Authorities certainly have their hands full right now trying to identify where the suspect is, and then if they actually are able to localize him in a particular area to then bring the resources that they need in order to safely take him into custody.

And so, at this point, you know, that's always a calculation authorities are making. One, do we hold close to the vest, such as a name, and what information do we want to put out there? They have done due diligence, police and quite very short order trying to get that photograph out that serves a number of purposes.

First, obviously, if someone in the community sees this person matching that description, they certainly want them to call 911, not approach the person, but call police. And then secondly, if there's someone watching who knows who this individual is, they want to hear from law enforcement.

Now, and the last thing I'll say as far as identification, obviously you mentioned the vehicle. If that is registered to the suspect, that could obviously help them glean the name of the person, but then also the firearm itself also has potential identifiers, Abby.

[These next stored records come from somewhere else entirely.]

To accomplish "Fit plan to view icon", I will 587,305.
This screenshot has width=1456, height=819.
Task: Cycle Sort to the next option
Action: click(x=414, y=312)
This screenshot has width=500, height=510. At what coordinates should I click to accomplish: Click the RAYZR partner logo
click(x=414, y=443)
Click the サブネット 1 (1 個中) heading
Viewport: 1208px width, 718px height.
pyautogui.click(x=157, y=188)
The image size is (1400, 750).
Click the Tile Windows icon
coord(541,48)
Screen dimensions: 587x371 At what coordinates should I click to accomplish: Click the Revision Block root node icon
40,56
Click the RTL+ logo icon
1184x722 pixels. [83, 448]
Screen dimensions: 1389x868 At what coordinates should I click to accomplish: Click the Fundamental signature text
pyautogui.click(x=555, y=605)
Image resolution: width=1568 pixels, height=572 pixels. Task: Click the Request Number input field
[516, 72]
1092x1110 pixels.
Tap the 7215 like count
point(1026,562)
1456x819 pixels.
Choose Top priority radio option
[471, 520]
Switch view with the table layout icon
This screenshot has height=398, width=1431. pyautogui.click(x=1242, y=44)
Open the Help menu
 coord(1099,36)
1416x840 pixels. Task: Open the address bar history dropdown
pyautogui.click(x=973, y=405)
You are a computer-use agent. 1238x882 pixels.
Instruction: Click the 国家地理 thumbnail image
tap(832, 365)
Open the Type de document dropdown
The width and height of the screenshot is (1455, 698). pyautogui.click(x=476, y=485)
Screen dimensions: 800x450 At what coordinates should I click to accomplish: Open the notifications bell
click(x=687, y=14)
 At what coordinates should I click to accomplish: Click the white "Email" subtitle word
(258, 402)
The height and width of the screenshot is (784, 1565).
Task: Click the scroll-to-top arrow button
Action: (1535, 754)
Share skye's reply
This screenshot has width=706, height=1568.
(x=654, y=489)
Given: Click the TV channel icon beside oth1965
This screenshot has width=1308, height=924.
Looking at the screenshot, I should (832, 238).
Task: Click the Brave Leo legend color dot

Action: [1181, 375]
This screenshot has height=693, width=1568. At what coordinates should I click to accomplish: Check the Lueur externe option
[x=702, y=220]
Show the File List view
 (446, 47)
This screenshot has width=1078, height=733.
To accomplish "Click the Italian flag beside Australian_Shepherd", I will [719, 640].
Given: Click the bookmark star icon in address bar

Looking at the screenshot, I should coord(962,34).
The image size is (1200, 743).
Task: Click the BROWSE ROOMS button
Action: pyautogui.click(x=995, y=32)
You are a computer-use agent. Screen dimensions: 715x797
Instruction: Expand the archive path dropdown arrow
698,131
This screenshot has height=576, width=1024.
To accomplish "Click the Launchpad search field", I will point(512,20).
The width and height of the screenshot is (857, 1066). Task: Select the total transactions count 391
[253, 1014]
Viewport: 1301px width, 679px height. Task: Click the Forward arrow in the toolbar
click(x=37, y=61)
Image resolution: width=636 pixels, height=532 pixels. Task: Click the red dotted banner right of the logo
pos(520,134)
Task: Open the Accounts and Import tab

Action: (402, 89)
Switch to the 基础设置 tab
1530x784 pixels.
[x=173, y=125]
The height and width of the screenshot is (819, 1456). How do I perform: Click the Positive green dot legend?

Yeah, and I want to underscore one of the things that you mentioned. Even as they try to locate the suspect, they identify the suspect, there are a lot of resources being brought to bear on this relatively small geographic area. The entire state of Maine is now involved.

We've also seen a statement from the FBI in Boston even offering their resources, as well. So, there's quite a lot going on right now. Josh Campbell, stand by for me. We are still awaiting this press conference that we are expecting any moment now to give us the latest updates in this incident in Lewiston, Maine. Stand by, we'll be right back.